William Finn - Make Me a Song

Make Me a Song
Carol Rosegg
From left, Sandy Binion, Darren R. Cohen, D. B. Bonds, Sally Wilfert and Adam Heller.

Blue neon over the stage outlines a craggy face with a sardonic smile that hovers in afterglow even after the light is switched off. The face is that of William Finn, songwriter, and it is an appropriate illustration for a revue of his work, "Make Me a Song," at New World Stages. Like the songs, at once slightly mocking and slightly cartoonish, it dominates the stage much as Mr. Finn's persona dominates the songs, to such an extent that even when a voluptuous blonde (Sally Wilfert) is singing, you hear the dry voice of this gay Jewish songwriter coming through her own.
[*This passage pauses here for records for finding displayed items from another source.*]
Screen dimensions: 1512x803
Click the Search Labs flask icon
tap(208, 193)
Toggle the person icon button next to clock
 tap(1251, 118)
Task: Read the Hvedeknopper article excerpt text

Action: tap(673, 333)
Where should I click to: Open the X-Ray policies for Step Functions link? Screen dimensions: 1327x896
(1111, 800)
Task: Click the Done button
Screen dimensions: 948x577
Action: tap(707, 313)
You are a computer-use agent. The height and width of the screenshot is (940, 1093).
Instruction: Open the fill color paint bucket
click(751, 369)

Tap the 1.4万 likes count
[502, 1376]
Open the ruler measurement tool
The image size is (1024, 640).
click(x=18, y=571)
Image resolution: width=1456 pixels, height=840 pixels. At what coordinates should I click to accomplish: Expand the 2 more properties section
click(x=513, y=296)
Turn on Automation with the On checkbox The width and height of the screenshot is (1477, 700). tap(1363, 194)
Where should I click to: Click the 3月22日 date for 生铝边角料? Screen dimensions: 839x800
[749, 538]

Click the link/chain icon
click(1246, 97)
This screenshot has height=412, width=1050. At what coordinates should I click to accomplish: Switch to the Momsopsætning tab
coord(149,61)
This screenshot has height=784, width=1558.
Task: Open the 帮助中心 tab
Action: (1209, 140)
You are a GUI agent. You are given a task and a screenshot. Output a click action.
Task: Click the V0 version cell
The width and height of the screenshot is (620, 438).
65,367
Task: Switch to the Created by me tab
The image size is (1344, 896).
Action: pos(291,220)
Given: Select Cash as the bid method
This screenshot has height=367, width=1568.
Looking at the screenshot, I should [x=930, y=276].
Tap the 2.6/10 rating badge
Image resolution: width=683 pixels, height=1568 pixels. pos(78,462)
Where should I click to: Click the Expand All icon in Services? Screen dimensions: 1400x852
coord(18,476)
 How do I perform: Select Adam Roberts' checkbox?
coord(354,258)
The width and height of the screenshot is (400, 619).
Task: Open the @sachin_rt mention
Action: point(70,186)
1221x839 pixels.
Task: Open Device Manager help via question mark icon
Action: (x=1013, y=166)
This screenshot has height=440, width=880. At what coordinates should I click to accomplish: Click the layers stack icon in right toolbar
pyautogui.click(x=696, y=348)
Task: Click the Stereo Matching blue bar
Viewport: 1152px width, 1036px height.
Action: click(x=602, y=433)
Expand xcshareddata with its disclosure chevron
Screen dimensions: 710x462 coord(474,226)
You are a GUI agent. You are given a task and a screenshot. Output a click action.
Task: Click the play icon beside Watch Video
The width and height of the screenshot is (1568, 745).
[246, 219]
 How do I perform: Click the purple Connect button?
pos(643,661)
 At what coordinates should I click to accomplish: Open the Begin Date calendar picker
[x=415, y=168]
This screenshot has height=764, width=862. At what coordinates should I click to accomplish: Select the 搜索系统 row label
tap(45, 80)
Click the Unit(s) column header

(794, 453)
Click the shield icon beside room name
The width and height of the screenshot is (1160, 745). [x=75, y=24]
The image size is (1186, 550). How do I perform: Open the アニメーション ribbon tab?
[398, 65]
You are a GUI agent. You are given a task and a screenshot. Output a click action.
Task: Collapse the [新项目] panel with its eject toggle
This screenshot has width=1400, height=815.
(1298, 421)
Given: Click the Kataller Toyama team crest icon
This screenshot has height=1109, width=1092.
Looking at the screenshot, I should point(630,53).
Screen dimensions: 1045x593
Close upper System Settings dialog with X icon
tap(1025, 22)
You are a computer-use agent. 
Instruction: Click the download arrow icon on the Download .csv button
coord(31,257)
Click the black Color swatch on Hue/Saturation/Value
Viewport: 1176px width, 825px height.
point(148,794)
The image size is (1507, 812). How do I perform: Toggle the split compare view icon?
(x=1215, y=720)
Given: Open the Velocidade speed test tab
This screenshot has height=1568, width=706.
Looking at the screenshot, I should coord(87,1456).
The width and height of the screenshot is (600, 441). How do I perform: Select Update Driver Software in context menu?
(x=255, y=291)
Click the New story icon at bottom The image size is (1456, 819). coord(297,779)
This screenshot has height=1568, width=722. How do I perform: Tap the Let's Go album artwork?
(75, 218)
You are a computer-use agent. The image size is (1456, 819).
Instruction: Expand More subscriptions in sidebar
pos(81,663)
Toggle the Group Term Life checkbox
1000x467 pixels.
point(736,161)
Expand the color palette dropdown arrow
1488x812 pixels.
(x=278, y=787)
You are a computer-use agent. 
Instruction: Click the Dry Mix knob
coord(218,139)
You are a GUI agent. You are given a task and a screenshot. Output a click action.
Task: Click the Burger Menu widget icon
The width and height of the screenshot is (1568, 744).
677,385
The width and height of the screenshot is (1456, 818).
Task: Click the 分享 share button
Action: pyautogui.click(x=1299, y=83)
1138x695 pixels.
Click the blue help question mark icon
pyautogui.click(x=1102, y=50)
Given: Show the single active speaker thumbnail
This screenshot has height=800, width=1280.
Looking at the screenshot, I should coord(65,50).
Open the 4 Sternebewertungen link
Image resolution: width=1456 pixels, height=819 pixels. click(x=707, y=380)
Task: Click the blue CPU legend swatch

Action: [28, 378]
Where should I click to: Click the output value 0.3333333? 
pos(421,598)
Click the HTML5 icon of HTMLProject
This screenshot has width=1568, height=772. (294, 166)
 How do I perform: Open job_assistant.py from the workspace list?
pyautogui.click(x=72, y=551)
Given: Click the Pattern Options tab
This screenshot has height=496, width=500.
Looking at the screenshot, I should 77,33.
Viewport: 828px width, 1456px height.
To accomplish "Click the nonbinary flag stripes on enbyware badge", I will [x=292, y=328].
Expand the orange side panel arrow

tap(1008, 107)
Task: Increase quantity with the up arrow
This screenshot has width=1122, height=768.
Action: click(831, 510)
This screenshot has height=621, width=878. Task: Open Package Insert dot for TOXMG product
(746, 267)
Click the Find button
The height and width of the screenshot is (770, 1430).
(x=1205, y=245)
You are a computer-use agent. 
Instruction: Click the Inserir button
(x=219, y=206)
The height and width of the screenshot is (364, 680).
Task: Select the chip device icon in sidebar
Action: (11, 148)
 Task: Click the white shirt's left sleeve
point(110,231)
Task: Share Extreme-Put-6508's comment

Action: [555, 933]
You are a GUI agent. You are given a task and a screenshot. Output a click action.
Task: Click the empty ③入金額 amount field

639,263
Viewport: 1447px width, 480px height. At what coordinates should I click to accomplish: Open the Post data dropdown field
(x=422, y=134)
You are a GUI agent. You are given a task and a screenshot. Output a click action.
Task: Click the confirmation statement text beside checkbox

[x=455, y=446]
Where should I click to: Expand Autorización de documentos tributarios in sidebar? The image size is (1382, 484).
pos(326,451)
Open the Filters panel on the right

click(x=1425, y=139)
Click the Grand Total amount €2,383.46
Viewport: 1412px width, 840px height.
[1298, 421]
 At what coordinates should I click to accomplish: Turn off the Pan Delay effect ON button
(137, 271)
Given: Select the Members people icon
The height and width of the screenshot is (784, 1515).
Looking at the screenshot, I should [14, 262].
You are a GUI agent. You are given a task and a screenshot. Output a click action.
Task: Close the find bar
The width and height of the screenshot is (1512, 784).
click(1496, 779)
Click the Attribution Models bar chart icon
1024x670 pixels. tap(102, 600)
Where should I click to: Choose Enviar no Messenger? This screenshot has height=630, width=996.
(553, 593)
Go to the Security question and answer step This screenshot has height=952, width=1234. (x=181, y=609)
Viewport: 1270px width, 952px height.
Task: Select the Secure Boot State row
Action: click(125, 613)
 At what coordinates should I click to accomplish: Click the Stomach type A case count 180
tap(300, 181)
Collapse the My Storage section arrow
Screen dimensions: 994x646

The mild tension between the eager, can-do spirit of a four-person show (Mr. Finn's third revue in 10 years) and the slightly acerbic content of the songs creates a diverting light entertainment. In addition to the singers — Ms. Wilfert, the smoky-voiced Sandy Binion, the hunky but strained D. B. Bonds and the Everyman Adam Heller — the show features the requisite tireless pianist, Darren R. Cohen, sometimes interjecting a line, and submitting to being spun around on his piano at the center of the stage every other song or so, a stock device by which the director Rob Ruggiero, who conceived this show for TheaterWorks in Hartford, keeps the energy level up.

The songs are taken from some of Mr. Finn's less-well-known shows ("A New Brain," "Romance in Hard Times" and a work in progress, "The Royal Family of Broadway"), as well as from his successful "Falsettos," but not, unsurprisingly, from "The 25th Annual Putnam County Spelling Bee," which is still running on Broadway, at least through Jan. 20. They tend to be loose-limbed and discursive, working their way into an A section and proceeding to a resolution in a B section, with stops at several other letters along the way (as in "Hitchhiking Across America").

The weakest songs are the most formulaic: "Heart and Music," about two ingredients necessary to make a song, epitomizes a certain kind of bright-eyed Broadway jingle that in Mr. Finn's voice rings slightly false.

Whether funny, like "Republicans" (which is chopped up and inserted as a recurrent gag in between other songs), or sober, the songs are personal without being maudlin, with the possible exception of "Anytime," a deliberate tear-jerker for and about a deceased friend. The best example is "Passover," a reminiscence of a childhood holiday that grows poignant without wallowing in sentiment, simply acknowledging family members who have died, and getting on with it.